EXCERPT TO READ:
☆ ☆ ☆ ☆ ☆
"One ought, every day at least, to hear a little song, read a good poem, see a fine picture
and, if possible, speak a few reasonable words." ~Goethe

~ also, if possible, to dwell in "a house where all's accustomed, ceremonious." ~Yeats

Wednesday, April 13, 2011

Dagmar's Birthday


Dagmar loved having lunch outside at little places like this!
Photo above taken in Brookston, Indiana
By Dagmar Murray, October 2010

Lunch Friends: Dagmar, Kitti, Katy, Cathy
(My Birthday Last Year)

I'm posting a day early this time ~ on the 13th instead of the 14th ~ because my friend Dagmar was born on April 13th, 1959, and today would have been her 52nd birthday.

Another friend ~ www.jandonley.com ~ also born in April and often mentioned on my blogs, sent a link to the following poem the other day on facebook. Jan wasn't sending the poem, which she describes as "short and so, so beautiful," just to me. Nor did she send it in connection with Dagmar, who died last month, sadly and suddenly. However, as so often happens, Jan's message seemed to come at precisely the right time, thus I share Rilke's poem here today in honor of Dagmar's birthday:

Let This Darkness Be a Bell Tower

Quiet friend who has come so far,
feel how your breathing makes more space around you.
Let this darkness be a bell tower
and you the bell. As you ring,

what batters you becomes your strength.
Move back and forth into the change.
What is it like, such intensity of pain?
If the drink is bitter, turn yourself to wine.

In this uncontainable night,
be the mystery at the crossroads of your senses,
the meaning discovered there.

And if the world has ceased to hear you,
say to the silent earth: I flow.
To the rushing water, speak: I am.

by Rainer Maria Rilke
from his Sonnets to Orpheus II, 29
translation by Joanna Macy and Anita Barrows

Dinner Dance Friends: Dagmar, Katy, Cathy, Kitti
(Keith, Peter, Jack, Gerry)
☆ ☆ ☆ ☆ ☆
Rows from a screen grounding dataset:
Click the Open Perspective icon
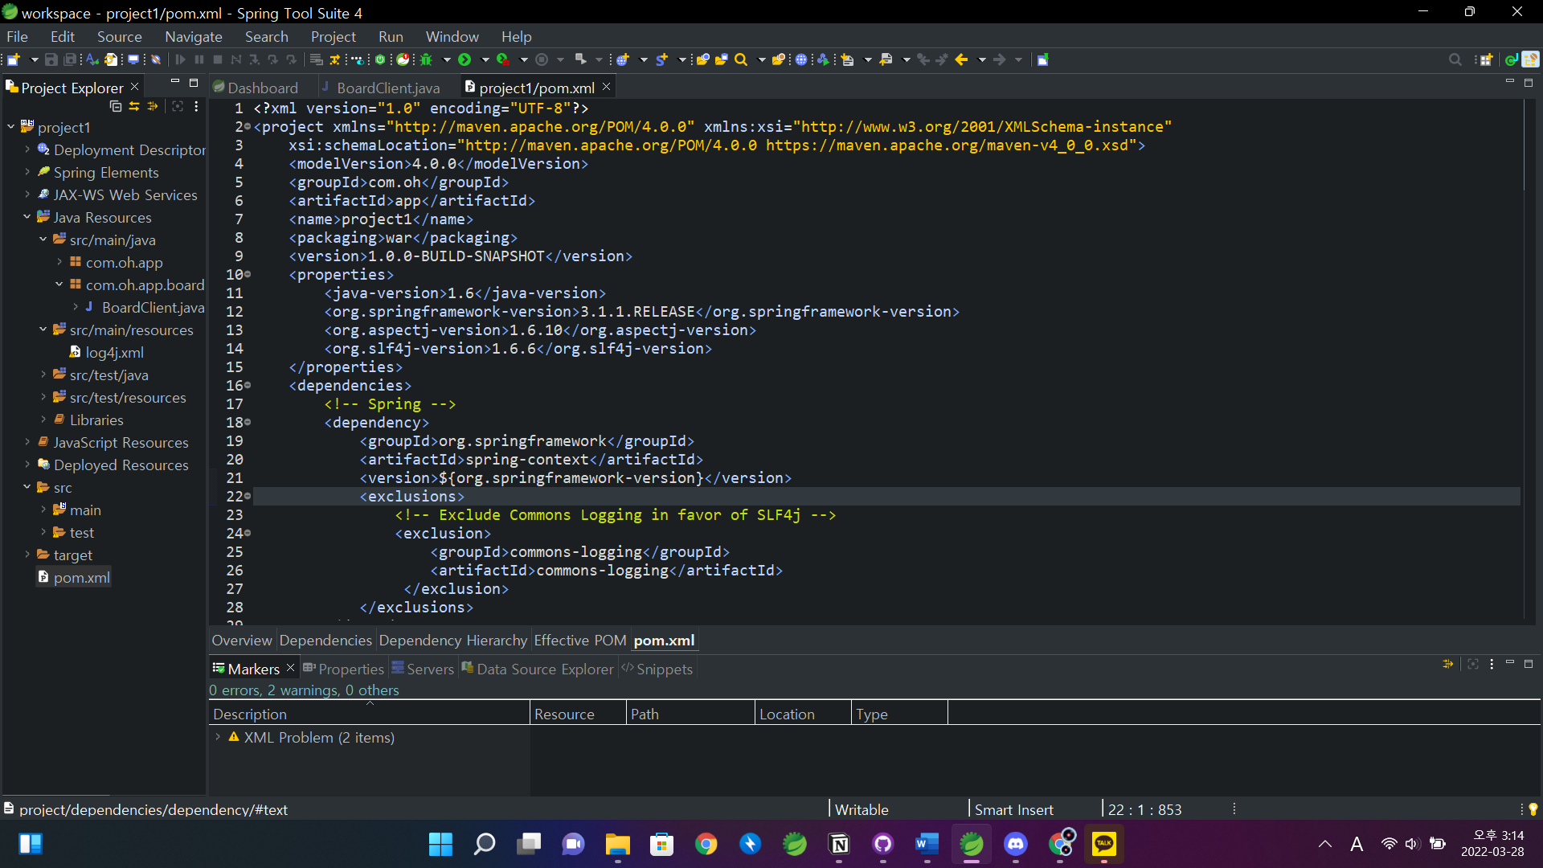1486,59
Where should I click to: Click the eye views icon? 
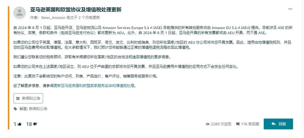tap(208, 124)
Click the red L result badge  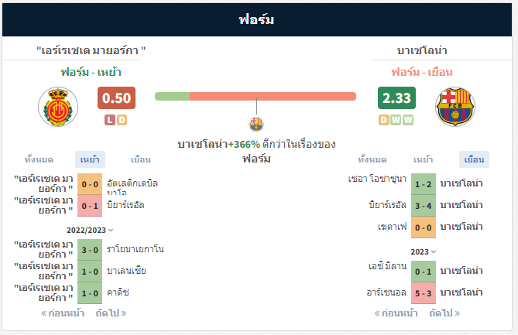[110, 120]
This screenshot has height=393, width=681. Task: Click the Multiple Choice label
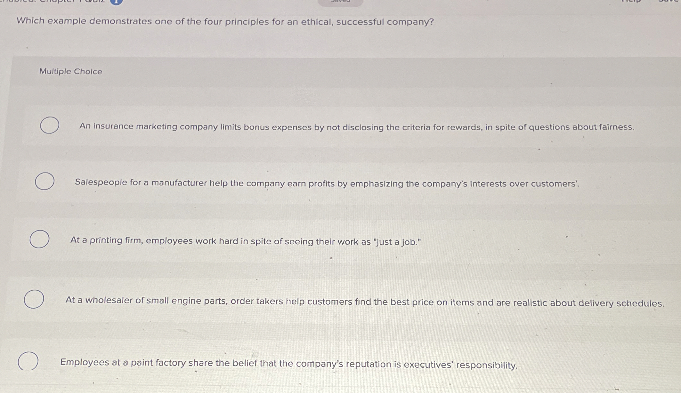click(70, 72)
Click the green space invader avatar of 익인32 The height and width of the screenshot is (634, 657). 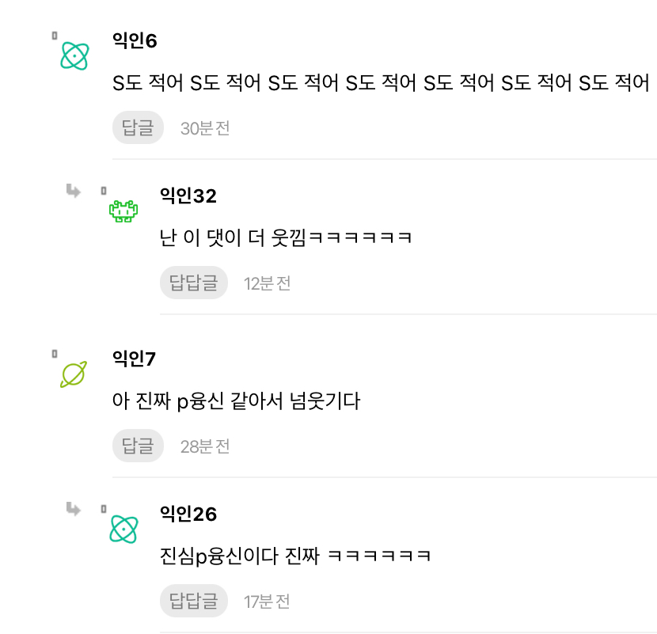pos(123,210)
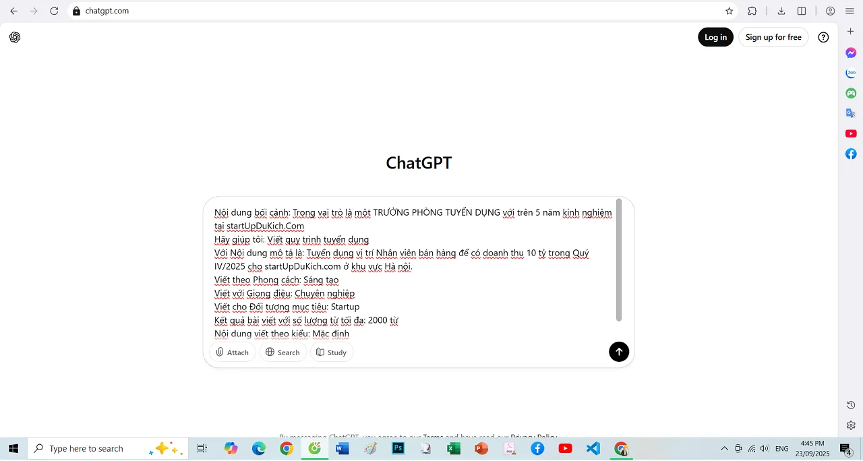
Task: Open the browser hamburger menu
Action: click(850, 11)
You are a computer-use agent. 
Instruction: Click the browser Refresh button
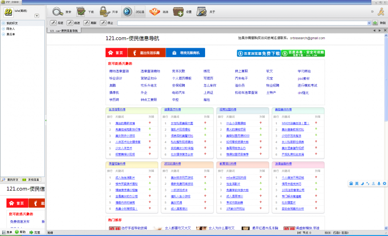[x=89, y=23]
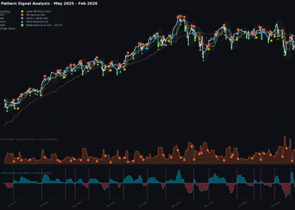This screenshot has width=295, height=210.
Task: Toggle the Lower BB Touch (112) legend entry
Action: (39, 11)
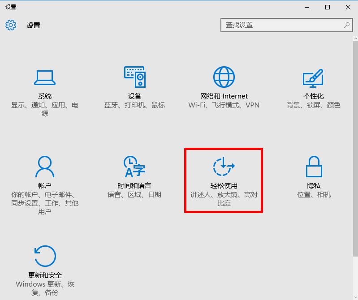The height and width of the screenshot is (300, 358).
Task: Open Personalization using the paintbrush icon
Action: click(x=313, y=78)
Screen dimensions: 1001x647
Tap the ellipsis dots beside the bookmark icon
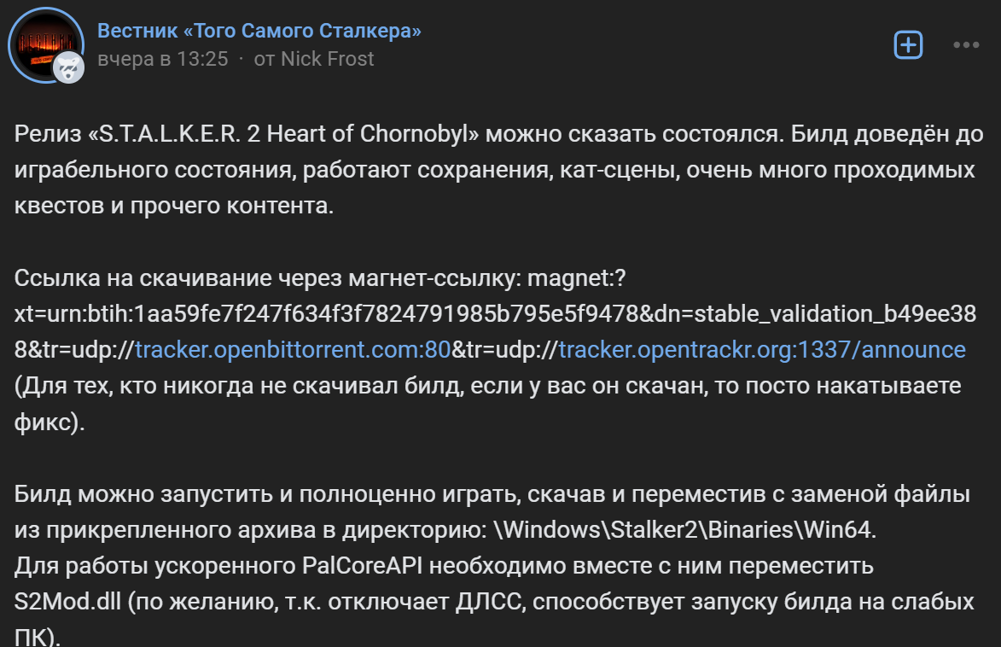965,44
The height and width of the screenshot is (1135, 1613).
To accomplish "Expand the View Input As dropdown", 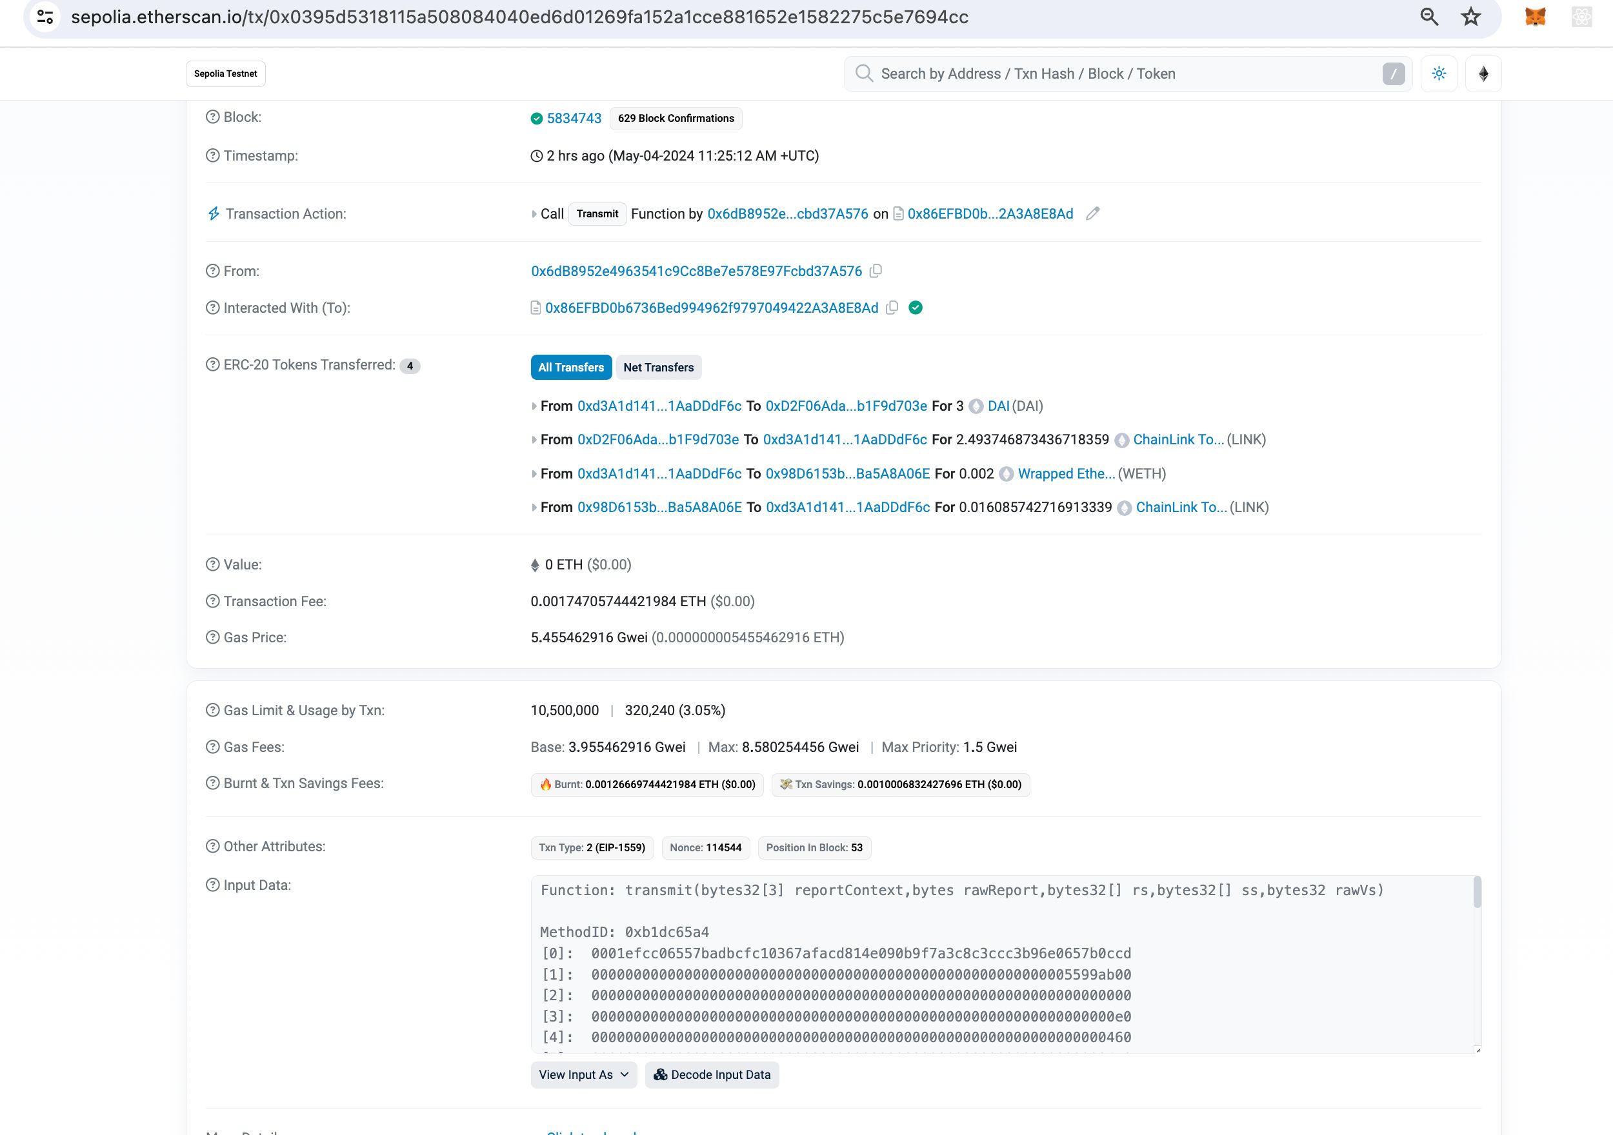I will pyautogui.click(x=581, y=1075).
☆ ☆ ☆ ☆ ☆
THINGS TO DO:
A - Answer these questions from the blog post about Dagmar's birthday:
(i) In what town was the lunch photo taken?
(ii) In what year was Dagmar born?
(iii) Who translated the Rilke poem?
B - Rewrite the blog post about Dagmar's birthday from "Move back and" up to and including "earth: I flow.", replacing "wine" with "honey".
C - Carry on the blog post about Dagmar's birthday from the point where it stops.
The records are not used in any of this.

ANSWERS TO EACH TASK:
A -
(i) Brookston, Indiana
(ii) 1959
(iii) Joanna Macy and Anita Barrows

B -
Move back and forth into the change.
What is it like, such intensity of pain?
If the drink is bitter, turn yourself to honey.

In this uncontainable night,
be the mystery at the crossroads of your senses,
the meaning discovered there.

And if the world has ceased to hear you,
say to the silent earth: I flow.

C -
Dinner Theatre Friends: Dagmar, Kitti, Katy, Cathy, Leta
(2 husbands visible; 3 others taking photographs)


I also spent an afternoon last week reading Maya Angelou 's Letter to My Daughter because I wanted to find the sections that I heard Dagmar's daughters read at her memorial service. I believe these are the lines:

"I find it very difficult to let a friend or beloved go into that country of no return. I answer the heroic question, 'Death, where is thy sting?' with 'It is here in my heart, and my mind, and my memories.' I am besieged with painful awe at the vacuum left by the dead. Where did she go? Where is he now? . . . I find relief from the questions only when I concede that I am not obliged to know everything. I remind myself it is sufficient to know what I know, and that what I know, may not always be true.

"When I find myself filling with rage over the loss of a beloved, I try as soon as possible to remember that my concerns and questions should be focused on what I learned or what I have yet to learn from my departed love. What legacy was left which can help me in the art of living a good life?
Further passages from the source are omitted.